Data for review Block Start

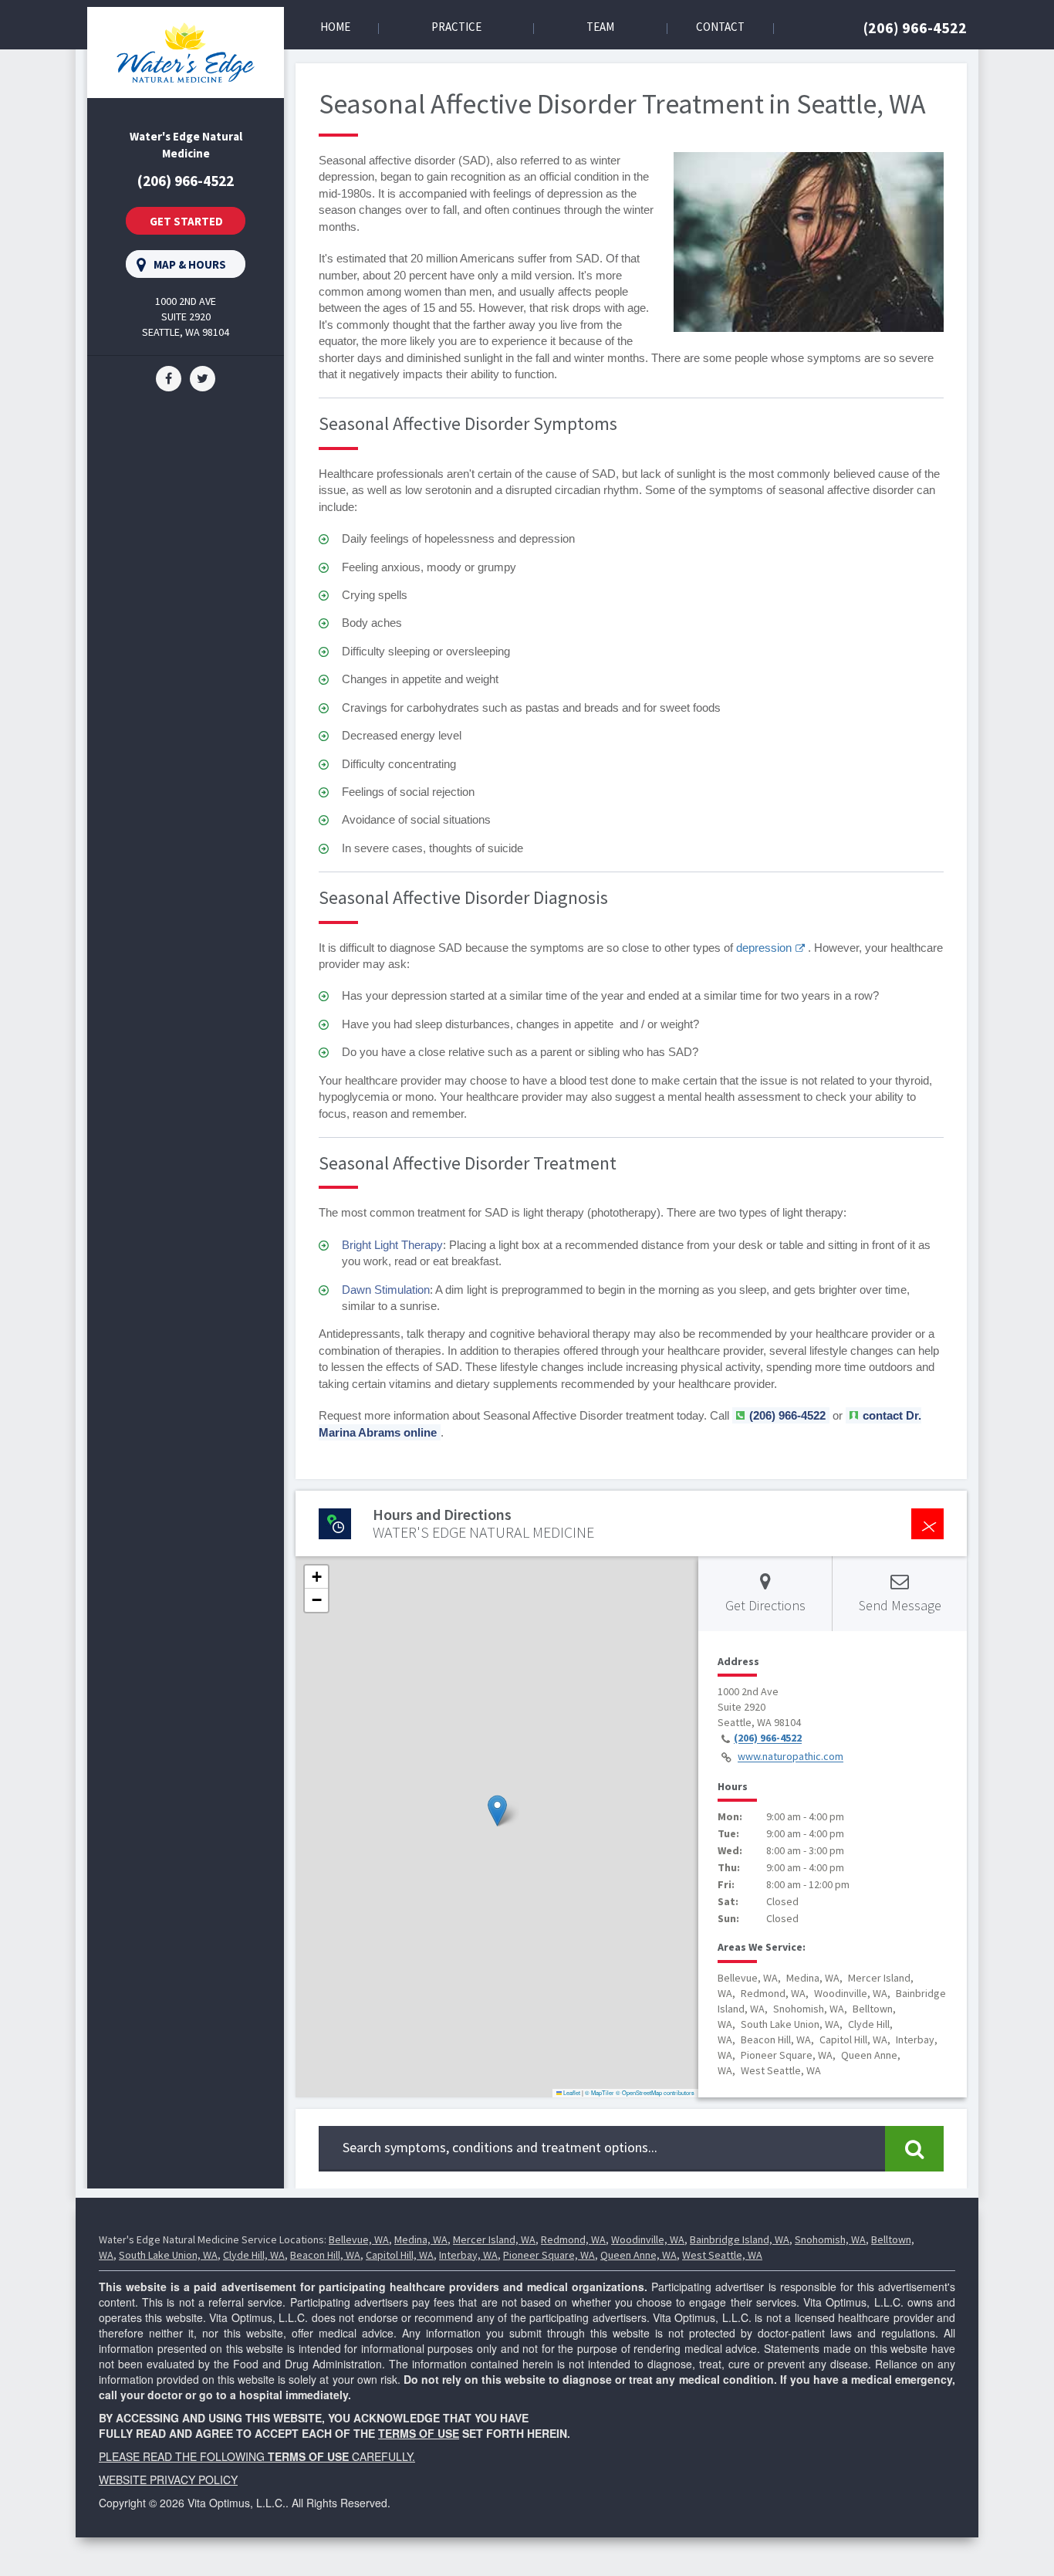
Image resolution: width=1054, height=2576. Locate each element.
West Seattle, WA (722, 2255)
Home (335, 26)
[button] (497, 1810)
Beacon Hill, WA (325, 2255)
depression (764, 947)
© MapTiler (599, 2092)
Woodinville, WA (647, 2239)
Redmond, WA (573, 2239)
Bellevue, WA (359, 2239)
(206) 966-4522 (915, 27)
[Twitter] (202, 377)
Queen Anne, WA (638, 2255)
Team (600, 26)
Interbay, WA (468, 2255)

Data for review Block End
Data for review Block Start

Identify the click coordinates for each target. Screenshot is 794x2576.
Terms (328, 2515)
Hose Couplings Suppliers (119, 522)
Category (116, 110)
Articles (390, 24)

Data for review Block End
Data for review Block Start

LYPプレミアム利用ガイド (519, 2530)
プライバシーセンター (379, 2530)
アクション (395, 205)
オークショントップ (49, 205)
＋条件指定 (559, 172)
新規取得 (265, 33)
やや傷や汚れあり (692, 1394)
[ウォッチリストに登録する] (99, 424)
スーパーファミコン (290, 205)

Data for review Block End

* _Exercise_:
Report, for the data above, every line in which the string "each" appears.

* _Answer to the problem_:
Image resolution: width=1054, height=2576. Locate each element.
Identify the click coordinates for each target. Screenshot is 794x2576.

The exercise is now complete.